– Che c’è, mia cara Gummidge? – disse il pescatore Peggotty.
– Niente – rispose la signora Gummidge. – Tu esci dallo «Spirito compiacente», Daniele?
– Ebbene, sì, stasera mi son trattenuto un po’ allo «Spirito compiacente» – disse il pescatore Peggotty.
– Mi dispiace che sia io a mandartici – disse la signora Gummidge.
– Mandarmici! Ma non ho bisogno d’esserci mandato – rispose il pescatore Peggotty con un onesto sorriso. – Ci vado tanto volentieri.
– Volentierissimo – disse la signora Gummidge, scotendo la testa e asciugandosi gli occhi. – Sì, sì, volentierissimo. Mi dispiace che per causa mia tu ci vada tanto volentieri.
– Per causa tua! Non è per causa tua – disse il pescatore Peggotty. – Non ti mettere queste idee in testa.

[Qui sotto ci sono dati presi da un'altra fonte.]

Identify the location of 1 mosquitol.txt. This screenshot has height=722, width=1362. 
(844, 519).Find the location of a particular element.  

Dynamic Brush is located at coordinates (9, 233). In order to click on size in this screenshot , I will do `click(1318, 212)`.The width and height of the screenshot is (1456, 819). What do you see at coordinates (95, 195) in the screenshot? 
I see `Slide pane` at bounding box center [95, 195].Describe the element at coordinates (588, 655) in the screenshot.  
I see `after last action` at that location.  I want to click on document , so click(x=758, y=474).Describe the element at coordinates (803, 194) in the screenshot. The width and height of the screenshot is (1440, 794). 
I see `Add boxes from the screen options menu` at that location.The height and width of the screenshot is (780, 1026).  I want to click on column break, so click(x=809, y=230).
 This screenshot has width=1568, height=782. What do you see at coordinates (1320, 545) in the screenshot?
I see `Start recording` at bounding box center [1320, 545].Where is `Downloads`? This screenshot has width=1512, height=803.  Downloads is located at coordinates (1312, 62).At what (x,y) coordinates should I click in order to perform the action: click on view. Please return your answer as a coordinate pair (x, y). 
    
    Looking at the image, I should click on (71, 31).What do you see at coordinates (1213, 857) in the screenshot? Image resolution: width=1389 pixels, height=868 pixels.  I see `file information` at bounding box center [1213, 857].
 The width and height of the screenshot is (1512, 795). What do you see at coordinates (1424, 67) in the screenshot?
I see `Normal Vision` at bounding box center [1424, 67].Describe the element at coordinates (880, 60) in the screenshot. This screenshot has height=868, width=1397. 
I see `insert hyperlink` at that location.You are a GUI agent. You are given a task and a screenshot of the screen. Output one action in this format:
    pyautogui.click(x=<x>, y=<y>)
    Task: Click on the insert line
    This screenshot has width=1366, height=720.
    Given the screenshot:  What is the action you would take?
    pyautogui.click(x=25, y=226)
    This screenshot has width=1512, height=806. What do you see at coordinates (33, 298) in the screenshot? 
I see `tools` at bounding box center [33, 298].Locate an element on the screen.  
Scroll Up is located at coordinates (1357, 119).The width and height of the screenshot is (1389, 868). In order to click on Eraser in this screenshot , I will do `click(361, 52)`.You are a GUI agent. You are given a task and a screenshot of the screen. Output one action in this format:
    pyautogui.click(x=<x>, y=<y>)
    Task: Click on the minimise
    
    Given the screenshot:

– Sì, sì, proprio così – esclamò la signora Gummidge. – Mi conosco io. So che sono una povera donna sola e abbandonata, e che non solo ogni cosa mi va di traverso, ma che io vado di traverso a tutti. Sì, sì, io lo sento più degli altri, e lo mostro di più. È la mia disgrazia.
Veramente non potevo fare a meno dal pensare, assistendo a quella scena, che la disgrazia s’estendeva, oltre che alla signora Gummidge, agli altri componenti della famiglia. Ma il pescatore Peggotty non rispose così, incoraggiò soltanto la signora Gummidge a lasciare da parte le malinconie e a stare allegra.
– Io non so ciò che vorrei essere – disse la signora Gummidge. – Mi conosco io. Le mie pene m’hanno fatto diventare noiosa. Io sento le mie pene, e so che mi fanno noiosa. Vorrei non sentirle, ma non posso.